Defense Against Insider Attacks (Sybil Attack) Using Code Testing

Abstract

Wireless Sensor Networks (WSN) due to their distributed nature are vulnerable to various external and insider attacks. Classic cryptographic measures do protect against external attacks to some extent but they fail to defend against insider attacks involving node compromise. A compromised node can be used to launch various attacksof which Sybil Attack is the most prominent. Existing security protocols in WSN fail to provide protection against all the dimensions of Sybil Attack. Code attestation is considered to be the only potent defense against node compromise and related integrity attacks including Sybil Attack launched by change in the code of the end device. Various code attestation protocols do exist but they are either vulnerable to network attacks being challenge-response based or they are in-efficient with respect to performance and security aspects. One Way Memory Attestation Protocol (OMAP) is one of them. OMAP claims 90% detection rate in case 20% of the end device’s memory is modified, but with increased time overhead.
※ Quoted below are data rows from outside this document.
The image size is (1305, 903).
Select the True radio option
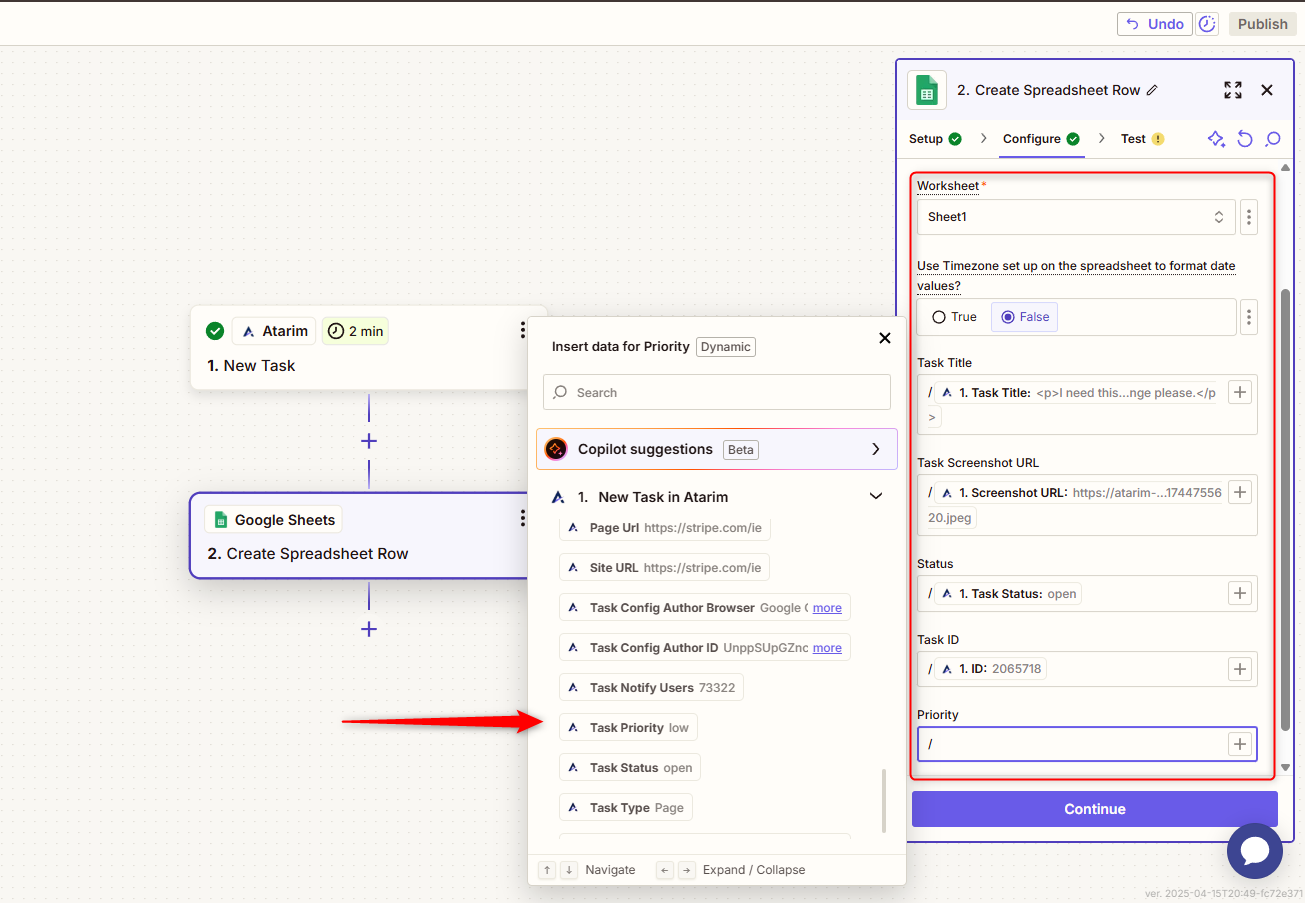click(x=954, y=317)
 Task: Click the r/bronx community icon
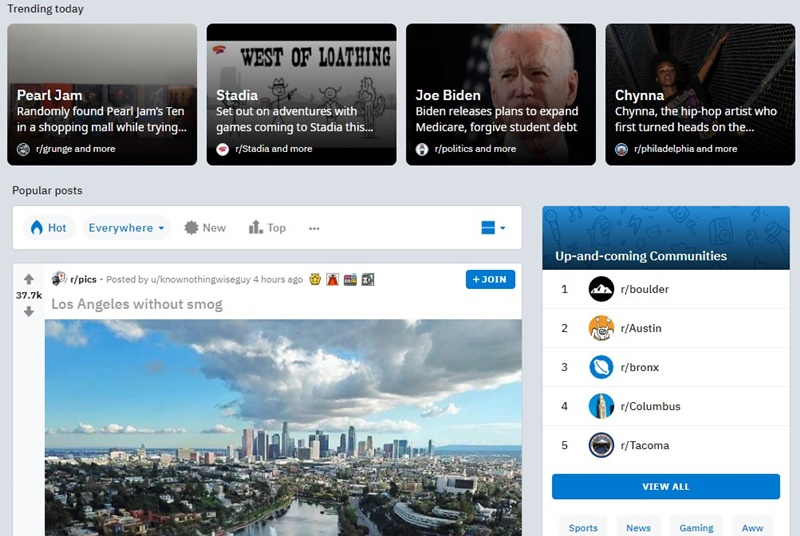[601, 367]
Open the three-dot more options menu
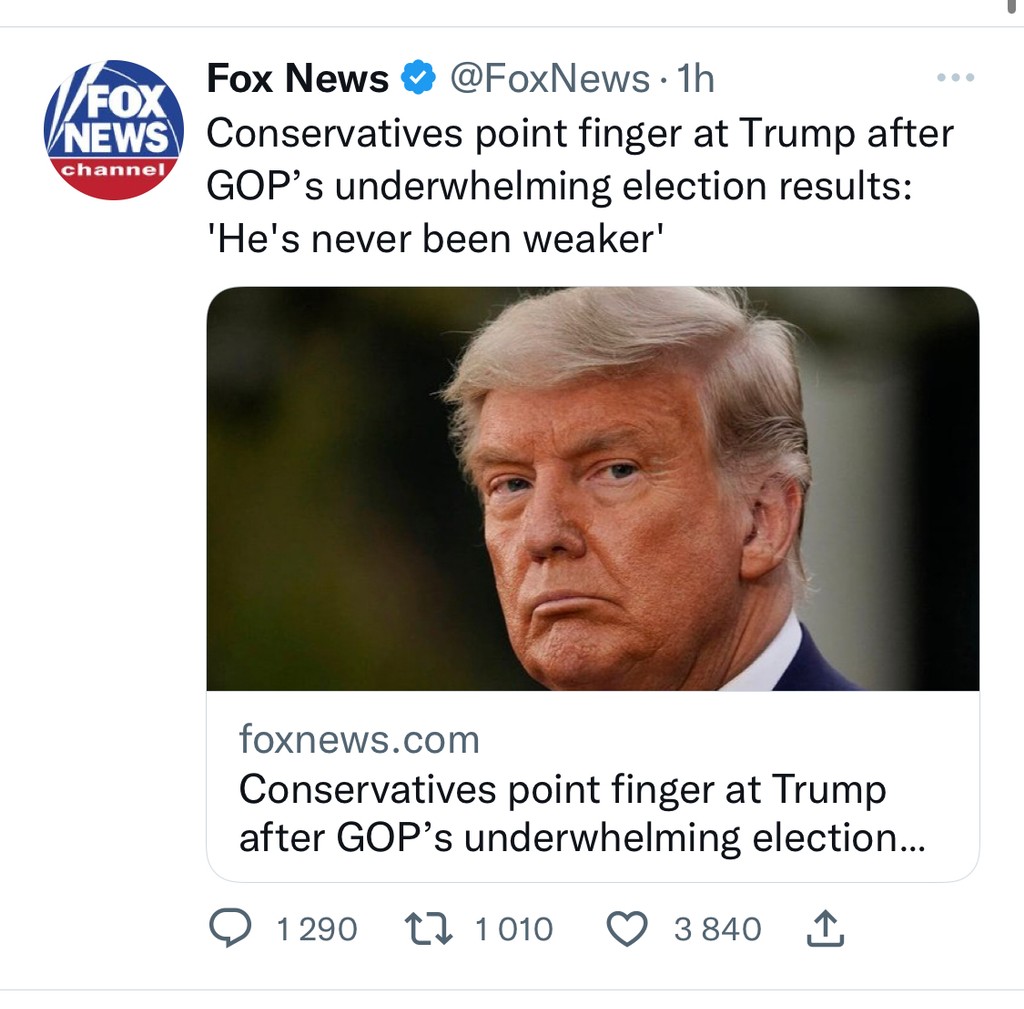The height and width of the screenshot is (1009, 1024). (x=955, y=78)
A detailed review and analysis of various defenses proposed against Sybil Attack has been carried out. Their strengths and weaknesses have been identified and ultimately a novel One Way Code Attestation Protocol (OWCAP) for wireless sensors networks is proposed, which is an economical and a secure code attestation scheme that protects not only against Sybil Attack but also against majority of the insider attacks involving node compromise.It detects the modified memory of an end device with 100% detection rate when only 0.8 % memory is changed. The performance analysis of the proposed scheme OWCAP is carried out in detail by implementation in Dev C++ and Code Composer.